-- Work to complete --
Copy every line of the entries that includes the word "agent".

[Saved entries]
▬▬▬▬▬▬

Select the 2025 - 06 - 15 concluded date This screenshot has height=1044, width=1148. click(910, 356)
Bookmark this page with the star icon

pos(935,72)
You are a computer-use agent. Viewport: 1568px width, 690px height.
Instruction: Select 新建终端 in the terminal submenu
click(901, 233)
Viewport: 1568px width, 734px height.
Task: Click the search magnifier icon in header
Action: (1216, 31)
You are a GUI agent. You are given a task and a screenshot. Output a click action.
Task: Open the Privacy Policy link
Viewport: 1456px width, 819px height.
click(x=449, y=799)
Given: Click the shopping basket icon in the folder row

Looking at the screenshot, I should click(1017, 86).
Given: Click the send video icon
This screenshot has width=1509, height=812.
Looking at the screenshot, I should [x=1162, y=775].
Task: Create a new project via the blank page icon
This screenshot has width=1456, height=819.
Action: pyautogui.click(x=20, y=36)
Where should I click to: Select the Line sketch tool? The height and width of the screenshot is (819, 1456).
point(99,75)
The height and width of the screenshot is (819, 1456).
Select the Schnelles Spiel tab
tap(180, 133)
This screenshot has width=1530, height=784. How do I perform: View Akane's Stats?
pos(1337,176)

▬▬▬▬▬▬

-- Answer space --
You are a computer-use agent. Viewport: 1568px width, 690px height.
You are a GUI agent. You are given a task and a screenshot. Output a click action.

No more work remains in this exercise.